Assay of inhibitory activity
The inhibitory activities of the SPINKL protein towards serine protease, trypsin,
-chymotrypsin, subtilisin Carlsberg, and elastase (Sigma) were assayed by measuring the absorbance of p-nitroaniline produced by these proteases at 410 nm following previously described methods (Hergenhahn et al. 1987, Somprasong et al. 2006).
Antibody production and Western blotting
Antisera against SPINKL were produced in two New Zealand white rabbits. Preimmune serum was collected before the immunization. For the immunization, the purified SPINKL protein in normal saline (0.4 mg/ml) was emulsified with Freund's complete adjuvant (1:1, v/v). In total, 2 ml of the mixture was injected subcutaneously in multiple sites in one rabbit. Rabbits were boosted twice every 3 weeks with the mixture of the same amount of purified protein and Freund's incomplete adjuvant (1:1, v/v). Antiserum was collected in 10 days after the last injection.

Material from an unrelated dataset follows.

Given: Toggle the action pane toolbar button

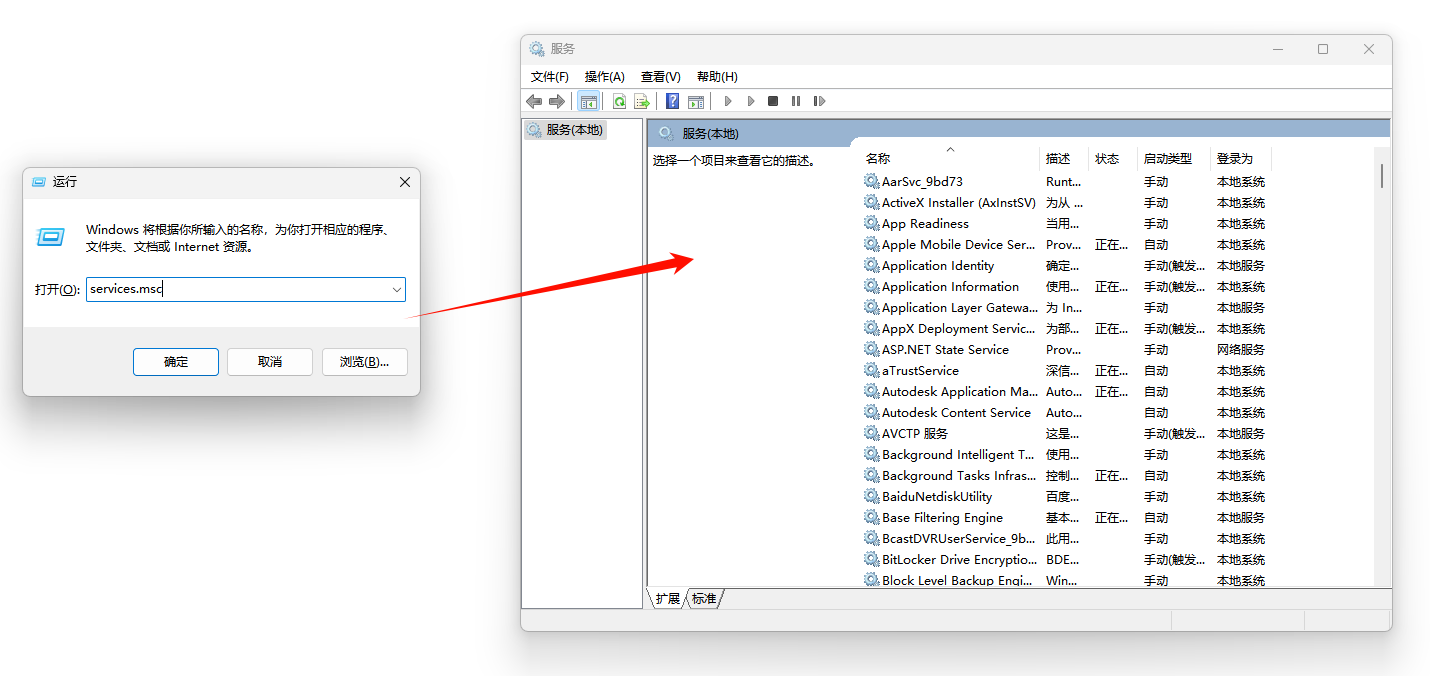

One hundred micrograms of the purified SPINKL proteins were conjugated to AminoLink beads according to the manufacturer's instructions (Pierce). Antisera against SPINKL were adsorbed by the conjugated beads to remove the specific antibody to SPINKL. The treated antiserum was used as the control antiserum.
Proteins were resolved using SDS-PAGE on a 15% gel slab (8.2x7.3x0.075 cm) and were stained with Coomassie brilliant blue or transferred to a nitrocellulose membrane for immunostaining according to previously described methods (Towbin et al. 1979). Membranes were blocked with 5% (w/v) skim milk in PBS (blocking solution) for 2 h, and then incubated with anti-SPINKL antiserum (1:10 000) in blocking solution for 1 h at room temperature. After gentle agitation in four changes of PBS for 15 min each, they were immunoreacted with horseradish peroxidase (HRP)-conjugated goat anti-rabbit IgG (Amersham Pharmacia Biotech) diluted to 1:10 000 in the blocking solution for 1 h. Immunoreactive bands were revealed using an enhanced ECL substrate according to the manufacturer's instructions (Pierce).
Immunohistochemical staining
Immunostaining was performed according to our previously described methods (Li et al. 2005, 2006). In brief, tissues slides were blocked with 10% (v/v) normal goat serum in PBS (blocking solution) for 1 h at room temperature and then incubated with anti-SPINKL antiserum diluted 1:1000 in the blocking solution at 4 °C for 16 h. After washing, the slides were treated with biotin-conjugated goat anti-rabbit IgG (
1 µg/ml; Kirkegaard & Perry Laboratories, Gaithersburg, MD, USA) in the blocking solution for 1 h at room temperature. The slides were washed again and then incubated with HRP-conjugated streptavidin (
1 µg/ml; Zymed Laboratories, South San Francisco, CA, USA) in the blocking solution for 40 min at room temperature. Protein signals were detected by 3-amino-9-ethylcarbazole staining (Zymed Laboratories). The slides were then counterstained with hematoxylin (Vector Laboratories, Burlingame, CA, USA) and photographed using an Olympus BX 40 microscope (Olympus, Tokyo, Japan) equipped with an Olympus DP-70 digital camera.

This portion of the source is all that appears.